_Data supplied_:
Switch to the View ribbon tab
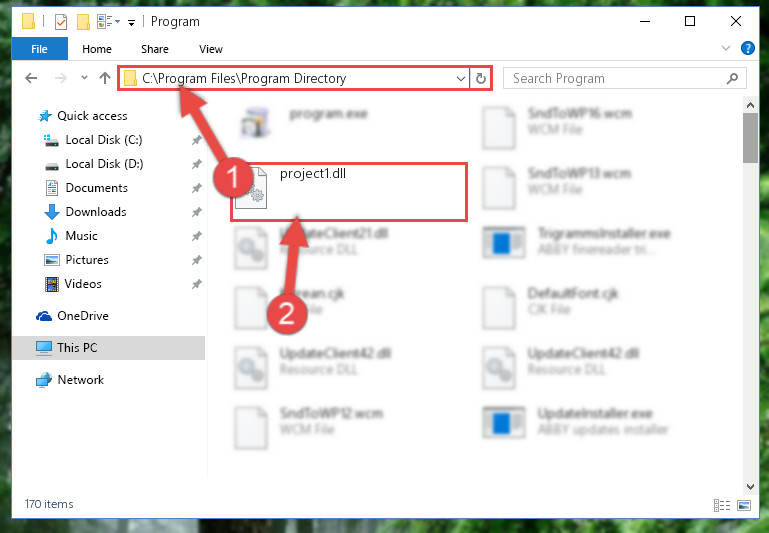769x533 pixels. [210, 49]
* * *
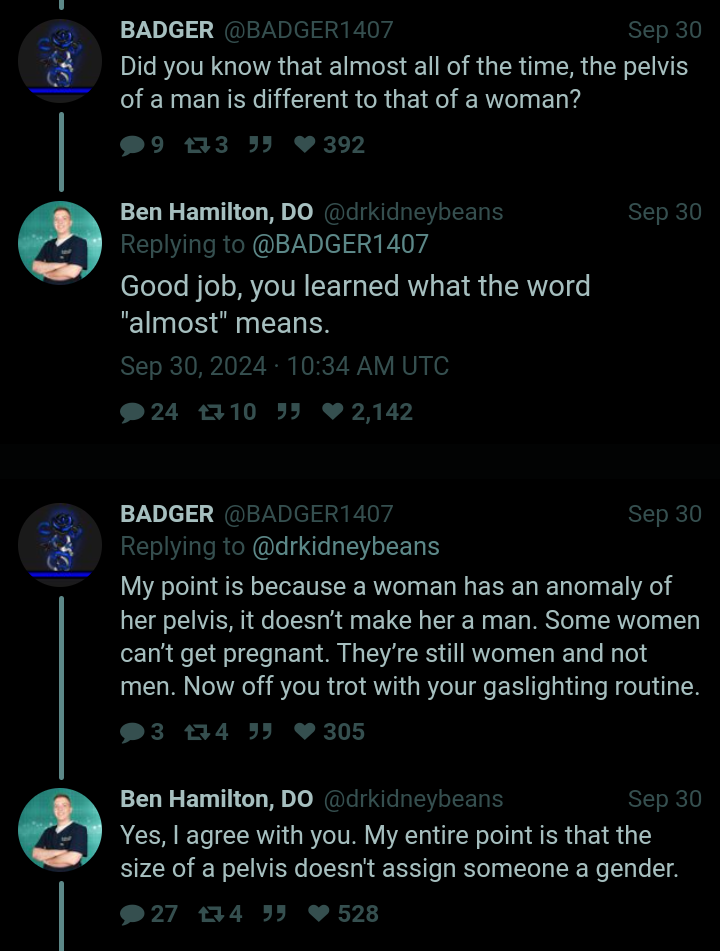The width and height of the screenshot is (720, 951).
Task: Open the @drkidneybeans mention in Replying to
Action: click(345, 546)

_Problem details_: Extract the stretch of the records from the line containing "The width and" through the line containing "Action: click(345, 546)", copying each line word for word and leaving the pictures out.

_Answer for the task_:
The width and height of the screenshot is (720, 951).
Task: Open the @drkidneybeans mention in Replying to
Action: click(345, 546)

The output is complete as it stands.